# [The data]
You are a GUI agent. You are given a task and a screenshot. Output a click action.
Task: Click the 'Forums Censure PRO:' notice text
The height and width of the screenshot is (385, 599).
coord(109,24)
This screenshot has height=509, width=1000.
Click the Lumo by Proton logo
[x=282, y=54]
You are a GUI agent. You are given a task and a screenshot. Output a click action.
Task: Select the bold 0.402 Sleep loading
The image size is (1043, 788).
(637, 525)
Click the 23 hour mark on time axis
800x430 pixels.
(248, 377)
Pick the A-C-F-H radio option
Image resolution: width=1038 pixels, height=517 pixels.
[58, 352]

...

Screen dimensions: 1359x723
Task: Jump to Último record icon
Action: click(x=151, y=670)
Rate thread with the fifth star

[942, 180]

# [Task item]
Reproduce, exactly as they stand in the data above, the lines from the one that holds "This screenshot has height=509, width=1000." to the one that holds "Click the 23 hour mark on time axis", inclusive.

# [Answer to the problem]
This screenshot has height=509, width=1000.
Click the Lumo by Proton logo
[x=282, y=54]
You are a GUI agent. You are given a task and a screenshot. Output a click action.
Task: Select the bold 0.402 Sleep loading
The image size is (1043, 788).
(637, 525)
Click the 23 hour mark on time axis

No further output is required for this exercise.